The model repository Kipoi
While public databases have been developed for easy storage and access to genomic data, there has been a lack of analogous repositories for computational models in genomics. Models are implemented in various programming languages and machine learning frameworks, stored in diverse formats and made available through different channels, such as code repositories and supplementary material of articles. Even with the availability of reliable code, replicating large models trained on large datasets can be challenging. Borrowing ideas from model zoos introduced in other application domains, we have developed Kipoi (https://kipoi.org), an API and model repository for genomics. The Kipoi repository contains currently over 2,000 trained models that cover canonical prediction tasks in transcriptional and post-transcriptional gene regulation. The Kipoi model standard grants automated software installation and provides unified interfaces to apply and interpret models. In particular, we have developed a generic plugin leveraging the Kipoi to perform variant effect prediction for any Kipoi model that take DNA-sequence as input.
- Features and model complexity. The model used to train CADD is a logistic regression, the most simple type of classifier. We might benefit from more complex machine learning models. Also the set of features is limited. With Kipoi as a backend we can extend the set of CADD features to include the prediction of machine learning models for regulatory genomics.

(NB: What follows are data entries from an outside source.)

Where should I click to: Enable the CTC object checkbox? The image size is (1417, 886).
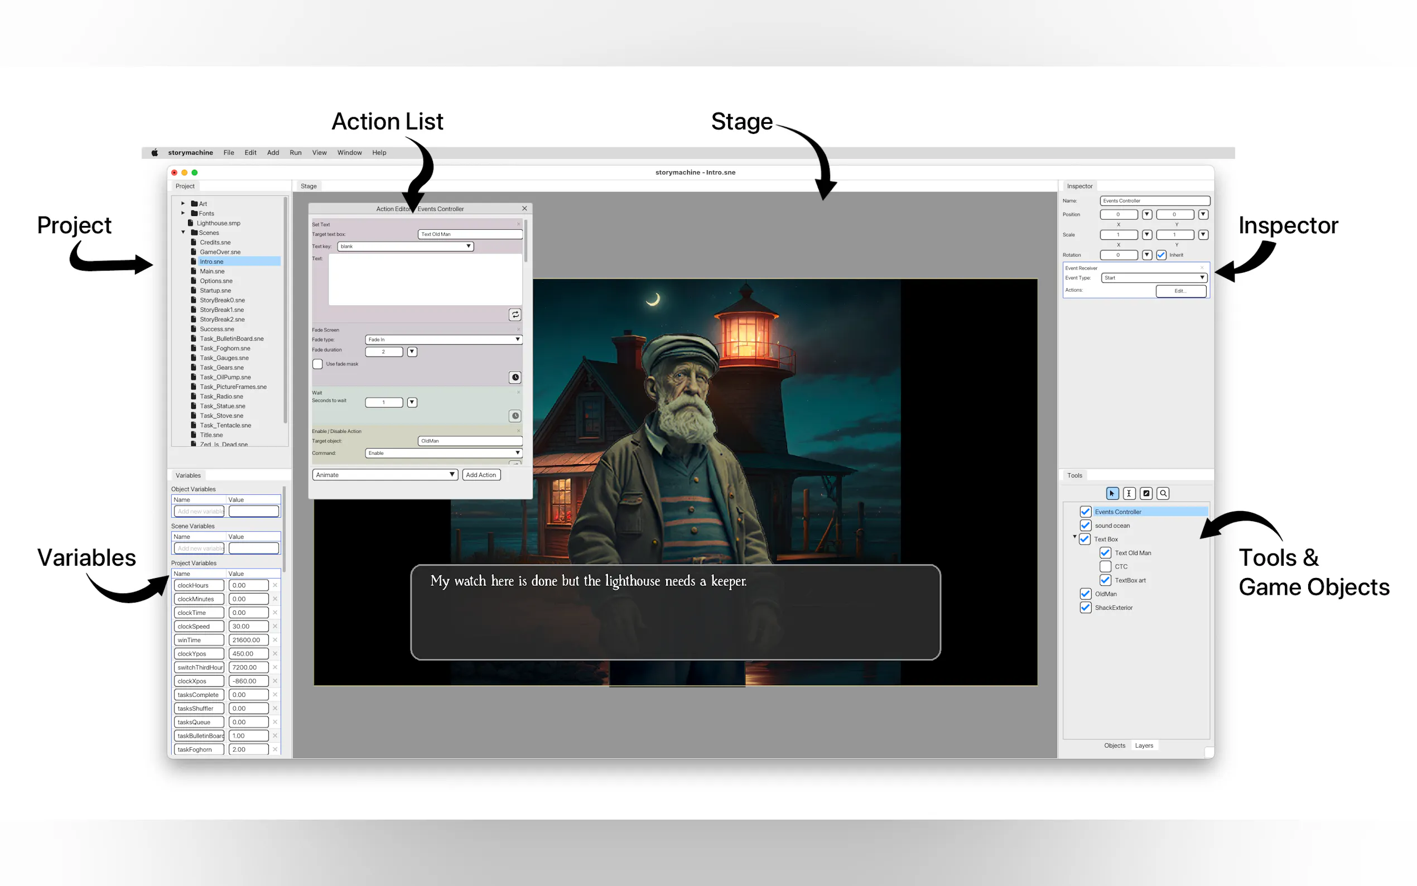coord(1105,567)
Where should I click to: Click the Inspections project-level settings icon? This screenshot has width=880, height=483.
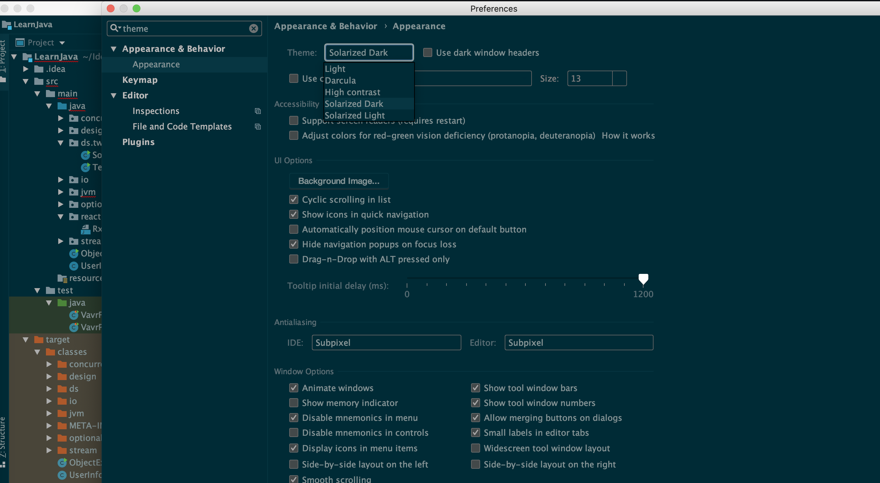[x=258, y=111]
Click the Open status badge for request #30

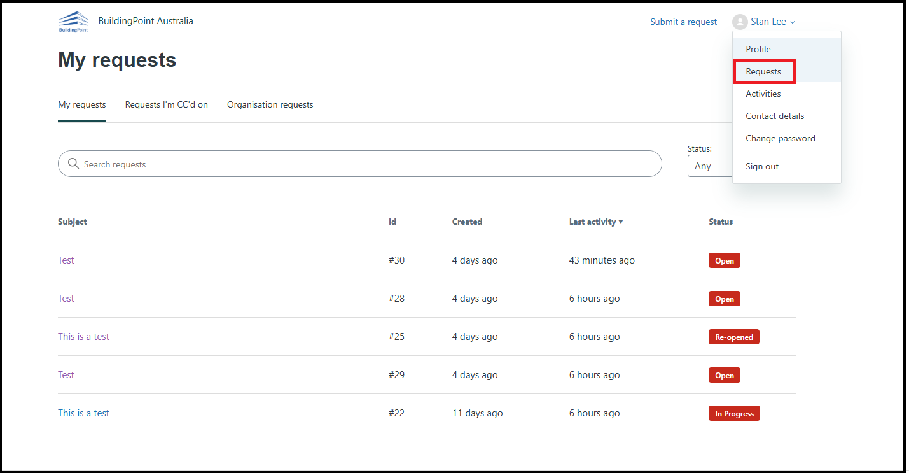[724, 260]
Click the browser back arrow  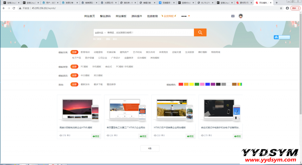(x=4, y=8)
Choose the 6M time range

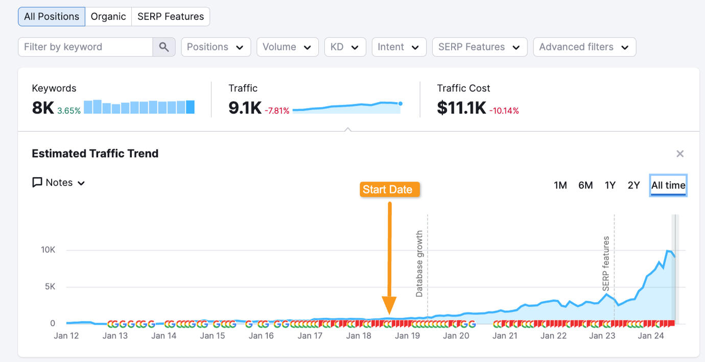point(585,185)
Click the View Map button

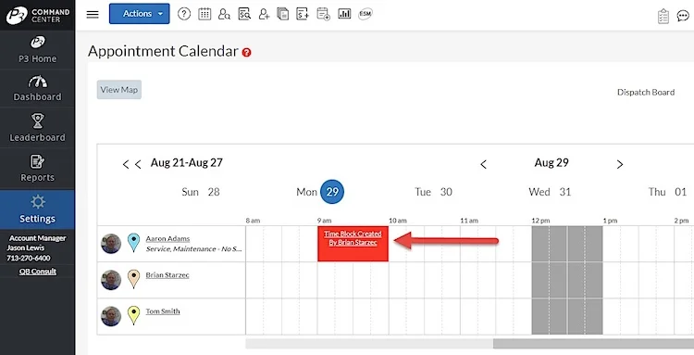pos(119,90)
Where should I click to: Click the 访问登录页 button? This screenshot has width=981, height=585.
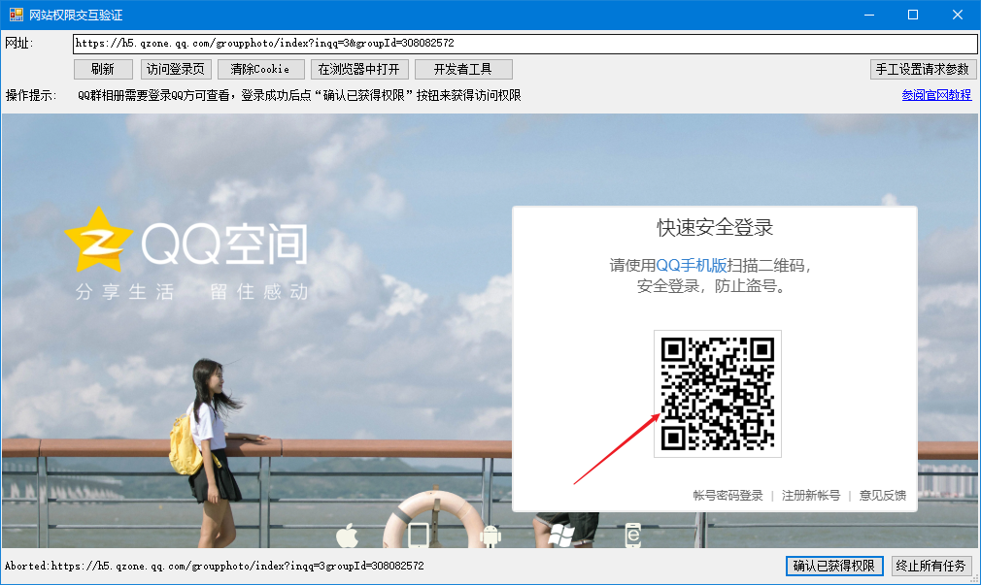click(176, 69)
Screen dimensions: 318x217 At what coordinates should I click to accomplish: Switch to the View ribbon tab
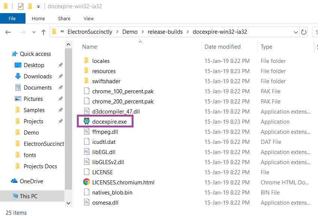(x=89, y=18)
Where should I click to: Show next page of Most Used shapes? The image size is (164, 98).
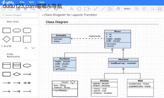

- Scalability. The CADD score is based on a logistic regression. We plan to fit CADD with the Adam optimizer (see below). Assuming linear increase of CPU time with respect to the number of samples and features (Adam is a gradient-based method), as well as 30 million variants and 5,000 unique features (i.e. including current CADD features and Kipoi features), fitting a single model would take about 25,000 CPU hours for the entire data set. Training such a model on a typical 24-core server would take about 40 days if all data could be kept in memory. Moreover, storing 30 Mio. observations with 5,000 features each and requiring double precision (i.e. four byte per value) would need about 600Gb of RAM, exceeding the typical RAM capacity of a server. Hence, developing a distributed learning scheme for CADD scores and future extensions of it is essential.